Not to be dramatic, but this is probably the most important post I will ever write. It is, in my humble opinion, the most toxic mentality that reveals America’s inherent sexism and classism. It is the main reason why I get frustrated. It is the thing I warn women about before they are even pregnant — when they are deciding whether or not they even want to be a mother.

Defining Our Terms

Mom propaganda. For weeks I’ve tired to think of a clever portmanteau, something catchy, something that rolls of the tongue. My sister suggested “momaganda,” but I just don’t feel like it has a great ring.  Regardless, let’s start with some definitions. The Media Education Lab has a great discussion of the idea of propaganda on their Mind Over Media site. I’ve adapted one definition that most directly applies to what I have experienced.

Mom Propaganda: a form of purposeful persuasion that attempts to influence the emotions, attitiudes, opinions, and actions related to motherhood for idealogical, political, or commercial purposes through the controlled transmission of one-sided messages (which may or may not be factual) via mass and direct media channels.

Mom Propaganda is the pervasive messaging in society about what it means to be a mom. What a mom looks like. How she acts. What is important to her. It appears to honor motherhood as an ideal, but in reality is more likely to create guilt, anxiety, and feelings of frustration. Mom Propaganda can be self-deprecating, but is often reliant on the fact that moms embody a special role in society that is raised to a level that is almost impossible to achieve in reality. I call it propaganda because it is done intentionally and with a  purpose, most often as a way to sell products and to maintain the status quo.

As a high school English teacher, each year I do a unit on Media Literacy, and as tends to happen, it has been just as educational for me as it is for the students. In focusing my attention on the way society represents “motherhood,” primarily through the media (including social media), I was able to pin point some the frustrations I’ve felt as a mom (and a woman), but, until now, have never been able to figure out why. Part of what I teach them is that the answer starts with asking the right questions.

Mom Propaganda begins the moment you get pregnant…

Was it planned? Did you have access to birth control? Pre-natal care? Did you struggle to become pregnant? Did you use IVF? How much did that cost? How many miscarriages did you have? Did you tell anyone? Do you have a supportive partner? Are you straight? Are you keeping the baby? What pre-natal tests did you have? What did you do with those results? Are you hoping for a boy or a girl? What kind of birth plan do you have? Have you done your research? How are you feeling? Should you be eating that? Should you be drinking that? Are you going to take time off to stay home? Are you going to breastfeed?
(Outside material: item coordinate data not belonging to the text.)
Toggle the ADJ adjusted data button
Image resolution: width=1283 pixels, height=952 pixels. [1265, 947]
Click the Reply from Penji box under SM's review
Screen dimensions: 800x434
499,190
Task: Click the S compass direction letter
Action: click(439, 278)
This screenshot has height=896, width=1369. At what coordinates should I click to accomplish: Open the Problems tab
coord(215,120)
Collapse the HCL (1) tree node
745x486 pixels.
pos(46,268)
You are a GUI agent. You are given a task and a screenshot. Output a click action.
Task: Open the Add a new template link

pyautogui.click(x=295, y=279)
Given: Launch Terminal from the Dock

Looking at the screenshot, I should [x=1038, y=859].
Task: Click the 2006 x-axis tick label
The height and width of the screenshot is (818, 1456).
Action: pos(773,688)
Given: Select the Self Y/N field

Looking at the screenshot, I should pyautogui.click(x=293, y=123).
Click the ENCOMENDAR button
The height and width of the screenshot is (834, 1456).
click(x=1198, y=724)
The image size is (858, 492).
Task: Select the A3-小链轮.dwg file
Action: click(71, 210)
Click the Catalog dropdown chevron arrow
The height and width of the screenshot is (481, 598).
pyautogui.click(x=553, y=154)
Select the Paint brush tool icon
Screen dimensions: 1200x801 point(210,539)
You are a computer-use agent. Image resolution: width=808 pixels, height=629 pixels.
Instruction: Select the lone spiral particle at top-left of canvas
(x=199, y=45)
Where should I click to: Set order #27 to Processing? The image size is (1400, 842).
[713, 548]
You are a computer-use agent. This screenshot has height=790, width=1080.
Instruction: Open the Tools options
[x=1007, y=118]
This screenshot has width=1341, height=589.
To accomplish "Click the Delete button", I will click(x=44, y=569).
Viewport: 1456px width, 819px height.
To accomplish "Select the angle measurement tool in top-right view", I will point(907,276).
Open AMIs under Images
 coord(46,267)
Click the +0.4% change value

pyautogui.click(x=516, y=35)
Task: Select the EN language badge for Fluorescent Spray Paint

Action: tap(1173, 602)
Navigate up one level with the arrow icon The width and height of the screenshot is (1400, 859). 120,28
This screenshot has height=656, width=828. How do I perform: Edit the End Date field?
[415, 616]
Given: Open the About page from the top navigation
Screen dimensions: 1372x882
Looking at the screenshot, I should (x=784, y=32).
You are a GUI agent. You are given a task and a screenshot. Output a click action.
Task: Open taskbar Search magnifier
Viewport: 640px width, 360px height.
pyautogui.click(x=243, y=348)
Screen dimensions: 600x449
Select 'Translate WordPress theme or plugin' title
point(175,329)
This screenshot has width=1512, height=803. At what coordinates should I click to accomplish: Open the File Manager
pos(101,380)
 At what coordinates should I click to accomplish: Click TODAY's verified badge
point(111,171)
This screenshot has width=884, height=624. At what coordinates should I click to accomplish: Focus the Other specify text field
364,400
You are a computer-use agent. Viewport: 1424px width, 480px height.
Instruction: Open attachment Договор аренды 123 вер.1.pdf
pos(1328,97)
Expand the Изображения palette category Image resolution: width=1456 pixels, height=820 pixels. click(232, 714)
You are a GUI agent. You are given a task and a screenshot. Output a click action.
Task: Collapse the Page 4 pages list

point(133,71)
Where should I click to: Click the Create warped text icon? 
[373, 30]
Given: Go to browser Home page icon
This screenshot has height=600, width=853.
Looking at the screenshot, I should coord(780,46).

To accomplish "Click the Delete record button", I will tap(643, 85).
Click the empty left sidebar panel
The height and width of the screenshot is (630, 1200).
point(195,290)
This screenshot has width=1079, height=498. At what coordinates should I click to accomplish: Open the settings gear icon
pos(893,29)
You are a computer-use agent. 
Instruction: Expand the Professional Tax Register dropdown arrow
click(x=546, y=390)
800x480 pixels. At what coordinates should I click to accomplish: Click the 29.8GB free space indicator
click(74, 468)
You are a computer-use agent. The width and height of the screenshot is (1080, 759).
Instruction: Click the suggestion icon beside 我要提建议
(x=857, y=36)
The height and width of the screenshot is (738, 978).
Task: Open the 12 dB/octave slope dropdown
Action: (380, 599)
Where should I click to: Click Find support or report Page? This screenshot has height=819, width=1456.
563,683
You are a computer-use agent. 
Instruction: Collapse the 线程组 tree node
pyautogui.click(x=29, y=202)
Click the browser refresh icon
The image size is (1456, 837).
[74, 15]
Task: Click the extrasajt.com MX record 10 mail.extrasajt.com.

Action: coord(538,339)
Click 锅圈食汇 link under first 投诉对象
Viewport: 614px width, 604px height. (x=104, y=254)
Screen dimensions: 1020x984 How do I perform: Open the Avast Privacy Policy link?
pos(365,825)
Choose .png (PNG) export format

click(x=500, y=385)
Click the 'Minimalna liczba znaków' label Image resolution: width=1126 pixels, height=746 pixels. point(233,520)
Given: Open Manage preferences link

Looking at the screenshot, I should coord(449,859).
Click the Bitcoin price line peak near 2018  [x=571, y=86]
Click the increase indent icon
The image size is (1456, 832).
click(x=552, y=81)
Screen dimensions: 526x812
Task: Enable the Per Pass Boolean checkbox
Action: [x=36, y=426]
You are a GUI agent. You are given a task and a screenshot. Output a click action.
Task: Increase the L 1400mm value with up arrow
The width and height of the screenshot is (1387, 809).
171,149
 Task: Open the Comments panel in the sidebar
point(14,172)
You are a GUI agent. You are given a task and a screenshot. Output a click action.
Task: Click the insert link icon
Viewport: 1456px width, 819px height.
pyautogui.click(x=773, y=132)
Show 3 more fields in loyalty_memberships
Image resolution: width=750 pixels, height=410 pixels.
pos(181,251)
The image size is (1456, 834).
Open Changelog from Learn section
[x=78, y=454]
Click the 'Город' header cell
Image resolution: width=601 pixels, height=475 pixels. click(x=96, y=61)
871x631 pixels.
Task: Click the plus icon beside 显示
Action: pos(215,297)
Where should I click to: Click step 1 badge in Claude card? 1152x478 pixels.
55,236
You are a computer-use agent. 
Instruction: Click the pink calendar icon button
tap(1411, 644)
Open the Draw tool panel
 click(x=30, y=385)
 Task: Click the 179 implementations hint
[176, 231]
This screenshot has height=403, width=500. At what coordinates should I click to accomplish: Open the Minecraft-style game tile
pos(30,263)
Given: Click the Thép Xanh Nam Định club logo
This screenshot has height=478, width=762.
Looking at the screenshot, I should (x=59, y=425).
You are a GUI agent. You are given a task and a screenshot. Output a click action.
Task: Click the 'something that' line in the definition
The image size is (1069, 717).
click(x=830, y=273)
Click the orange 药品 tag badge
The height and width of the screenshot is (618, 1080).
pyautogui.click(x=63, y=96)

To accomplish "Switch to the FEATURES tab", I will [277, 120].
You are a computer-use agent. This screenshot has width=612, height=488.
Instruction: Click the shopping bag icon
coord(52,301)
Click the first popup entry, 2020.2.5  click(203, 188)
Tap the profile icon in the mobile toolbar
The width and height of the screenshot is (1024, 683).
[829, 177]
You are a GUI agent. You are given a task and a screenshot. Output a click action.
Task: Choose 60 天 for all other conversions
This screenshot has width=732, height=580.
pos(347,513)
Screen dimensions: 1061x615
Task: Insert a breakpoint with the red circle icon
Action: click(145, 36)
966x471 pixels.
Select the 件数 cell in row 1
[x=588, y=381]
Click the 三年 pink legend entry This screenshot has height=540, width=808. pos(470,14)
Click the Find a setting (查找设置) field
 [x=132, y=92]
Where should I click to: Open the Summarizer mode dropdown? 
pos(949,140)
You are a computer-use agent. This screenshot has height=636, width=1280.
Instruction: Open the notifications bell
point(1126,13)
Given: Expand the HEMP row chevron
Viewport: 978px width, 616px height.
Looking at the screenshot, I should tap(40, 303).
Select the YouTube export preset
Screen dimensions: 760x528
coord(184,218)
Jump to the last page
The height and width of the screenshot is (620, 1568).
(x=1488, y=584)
The baby has not even come out yet and I’m fucking exhausted. Pregnancy, and motherhood, is everyone’s business. Everyone has an opinion, and society invites us too. We are bombarded with images in the media and on social media about what motherhood is supposed to look like, and what it’s not.

Everyone’s idea of “middle-America mom.”

We are told mothers are put-together, but not high maintenance. Mothers are beautiful, and natural. Mothers are kind, loving, and nurturing. Mothers can be snarky, but then it’s hard to be genuine. Mothers should be grateful for healthy children. Mothers have their kids’ activities scheduled and organized. Being a mom is hard, but it’s worth it. Moms should just stop judging other moms. But also, do what best for your child. Don’t be selfish. Don’t be too crass. Don’t be ungrateful.

The science is irrefutable.

What kind of mom are you?

Are you an Instagram mom? A Pinterest mom? Are you a soccer mom? A dance mom? A tattooed mom? A PTA mom? A bad mom? A boy mom? A girl mom? A twins/multiples mom? A babywearing mom? A natural mom? A screen-free mom? A Lululemon mom? A frazzled mom? A tiger mom? A Jesus-loving mom? An alternative mom? A nerdy mom? A single mom? A crafty mom? A boozy mom? A cool mom?

FUCK. ALL. THIS. (I’m a sailor-mouth mom.) These people do not exist. There is no one who is wholly one of these and not the others. And yet, we are constantly forced to choose.  I know you had a caricature of a woman pop into your head with each of those examples. If not a caricature, then a real-life example. And that’s the problem. The fictional becomes reality. Life imitates art. We are encouraged to brand ourselves when society brands others, then pervades that vocabulary into the mainstream.

We are provided with extreme successes, which we might never be able to mimic, and extreme failures, which we fear and ostracize in order to avoid. As a result of the pressure put on mothers, the high expectations, and the oversimplification that the media loves, the reality of motherhood is lost among the unmarketable details and normalcies of day-to-day life. Real motherhood is mostly boring and repetitive, so we don’t hear about that or see it represented.

I felt so deceived after my son was born. No one warned me how hard everything was going to be. The daily grind of emotional, physical, and mental exhaustion. I don’t recall ever seeing it in movies, or hearing about it from friends or co-workers. Everything was alluded to, then sugar-coated, perhaps from fear. Fear of sounding ungrateful. Fear of being thought of as a bad mom.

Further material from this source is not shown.